Work to complete:
**A.** List each distinct GBP figure that the financial risk passage gives for 2015, with what it measures.
**B.** Extend the passage on the Company's interest rate and currency risk, picking up after its final sentence.

Provided text:
'''
The majority of the Company's financial assets are fixed rate or
non-interest bearing and all of the Company's financial liabilities
are non-interest bearing. Therefore, the Directors believe that the
Company's exposure to interest rate risk is minimal. Any excess
cash and cash equivalents are invested in fixed term deposits with
maturities of 12 months or less. Investments in debt securities are
in fixed rate instruments and therefore the Company has limited
exposure to prevailing interest rates. Any adverse movement in
interest rates would negatively affect the return on cash deposits
over time. The amount of cash held on fixed term deposits is
expected to reduce over the forthcoming years in accordance with
the Company's stated investment objectives.
Interest rate sensitivity
IFRS 7 Financial Instruments: Disclosures ("IFRS 7") requires a
sensitivity analysis for each type of risk to which the entity is
exposed at the balance sheet date, showing how the profit or loss
and equity would have been affected by changes in the relevant risk
variable that are reasonably possible.
The majority of the Company's financial assets and financial
liabilities are non-interest bearing or fixed rate. During the
year, the Company's interest income from fixed deposits was
GBP1,147 (2015: GBP1,872) of which GBPnil (2015: GBP50) is
outstanding at the end of the year. Had interest rates been 50
basis points higher throughout the year the Company would have
decreased its loss by GBP8,488 (2015: GBP4,340), with a
corresponding increase had interest rates been 50 basis points
lower by GBP8,488 (2015: GBP4,340).
Currency Risk
The Company may invest in financial instruments and enter into
transactions that are denominated in currencies other than its
functional currency, sterling. Consequently the Company is exposed
to risk that the exchange rate of its functional currency relative
to other foreign currencies may change in a manner that has an
adverse effect on the value of that portion of the Company's assets
and liabilities denominated in currencies other than sterling.
The Company's policy is to accept a limited amount of currency
risk within the portfolio. It does not hedge either the fair value
of its foreign currency investments nor the cashflows, if any,
arising from such investments. Any gain or loss, recognised as a
result of the Company's investment and valuation policies is
recognised in the statement of comprehensive income. When the
Company has entered into a definitive contract to purchase or sell
securities denominated in foreign currency it purchases forward
contracts; any ineffectiveness in this hedging would also be
recognised in the statement of comprehensive income. The Company's
overall currency risk and exposure is monitored on a quarterly
basis by the Board of Directors. The Directors intend to keep this
policy under quarterly review as the portfolio becomes more fully
invested. The Directors further consider that investment in
currencies is a separate asset class and not as such part of the
normal trading business of the Company.
'''
Source data:
'''
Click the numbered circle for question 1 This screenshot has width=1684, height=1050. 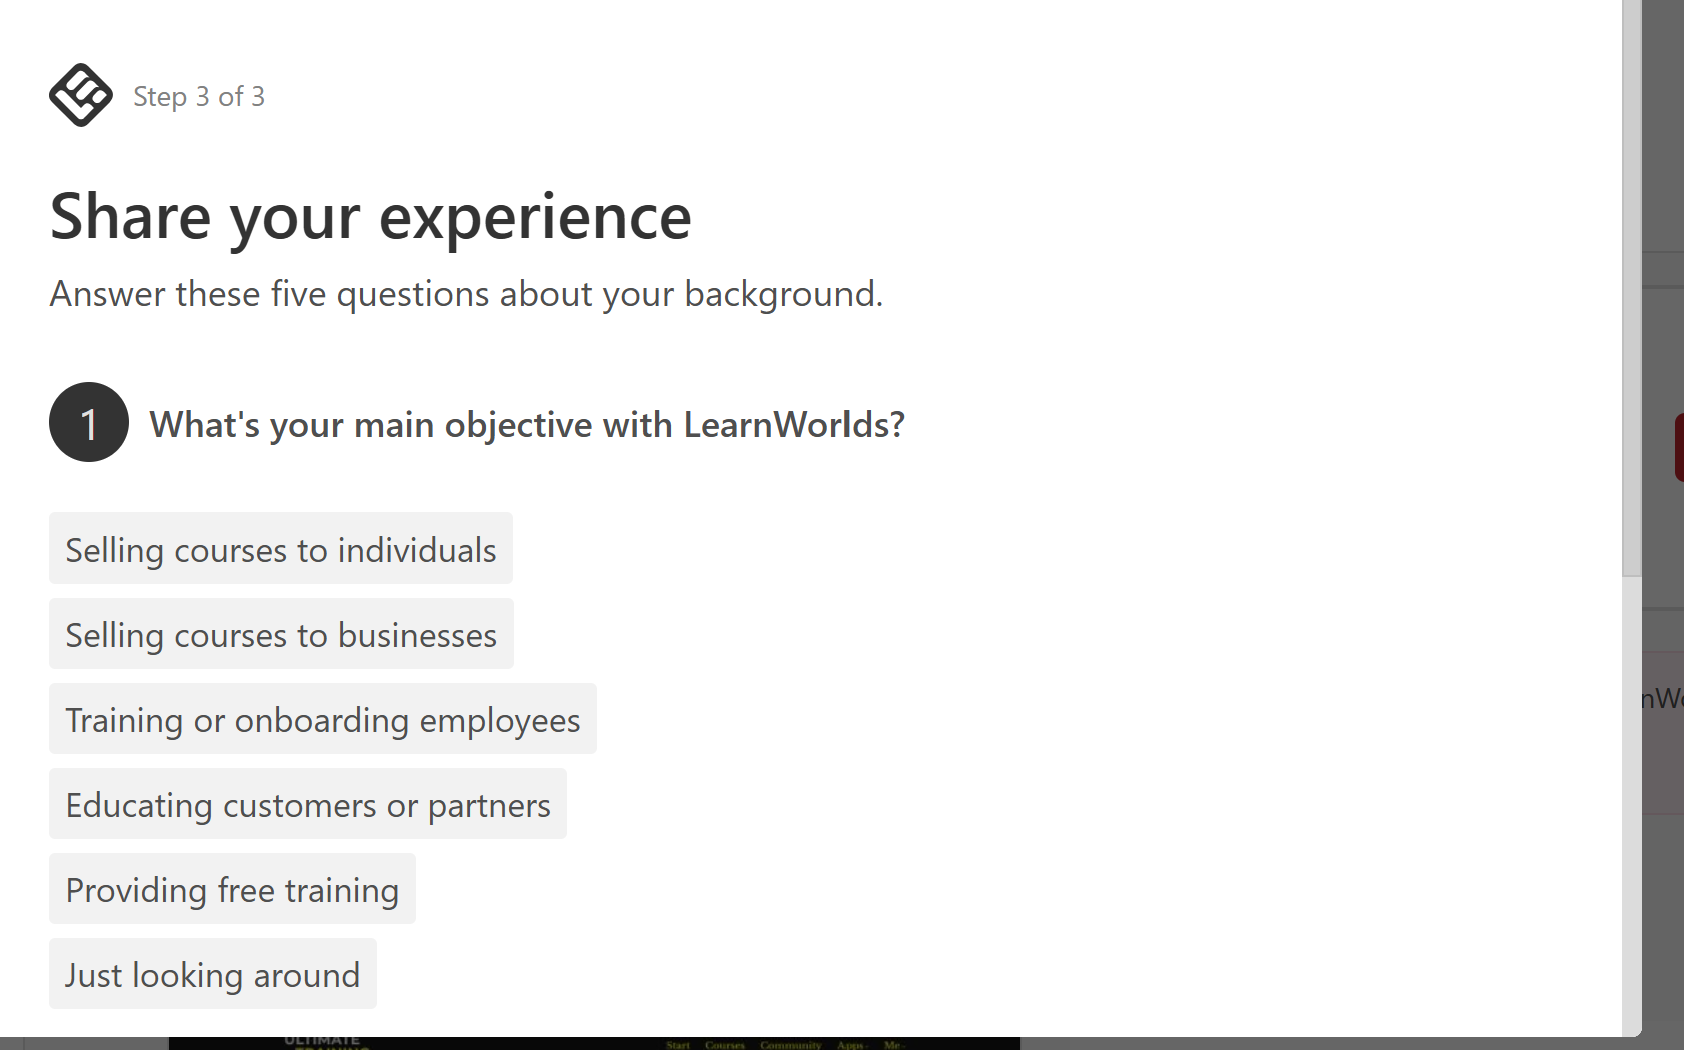click(x=89, y=422)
'''
Outputs for the tasks:
**A.**
- GBP1,872: interest income from fixed deposits
- GBP50: the part of that interest still outstanding at the end of the year
- GBP4,340: how much the loss would have fallen if interest rates had been 50 basis points higher, and risen if they had been 50 basis points lower

**B.**
As at the balance sheet date the Company had the following
currency risk exposure:
2016 2015
Financial assets at fair value through
profit or loss GBP GBP
Unquoted equities and securities denominated
in EUR 4,238,087 9,724,523
Quoted equities denominated in AUD 463,685 185,617
4,701,772 9,910,140
========== ==========
Currency sensitivity
As at 30th June 2016 if GBP had strengthened against the EUR by
5%, with all other variables held constant, the loss for the year
as per the statement of comprehensive income would have increased
and the net assets of the Company would have decreased by
GBP201,814 (2015: increase in loss and decrease in net assets of
GBP463,073). A 5% weakening of GBP against the EUR would have
resulted in a decrease in the loss for the year as per the
statement of comprehensive income and an increase in net assets of
the Company of GBP223,057 (2015: decrease in loss and increase in
net assets of GBP511,817), with all other variables held
constant.
As at 30th June 2016 if GBP had strengthened against the AUD by
5%, with all other variables held constant, the loss for the year
as per the statement of comprehensive income would have increased
and the net assets of the Company would have decreased by GBP22,080
(2015: increase in loss and decrease in net assets of GBP8,839). A
5% weakening of GBP against the AUD would have resulted in a
decrease in the loss for the year as per the statement of
comprehensive income and an increase in the net assets of the
Company of GBP24,404 (2015: decrease in loss and increase in net
assets of GBP9,769), with all other variables held constant.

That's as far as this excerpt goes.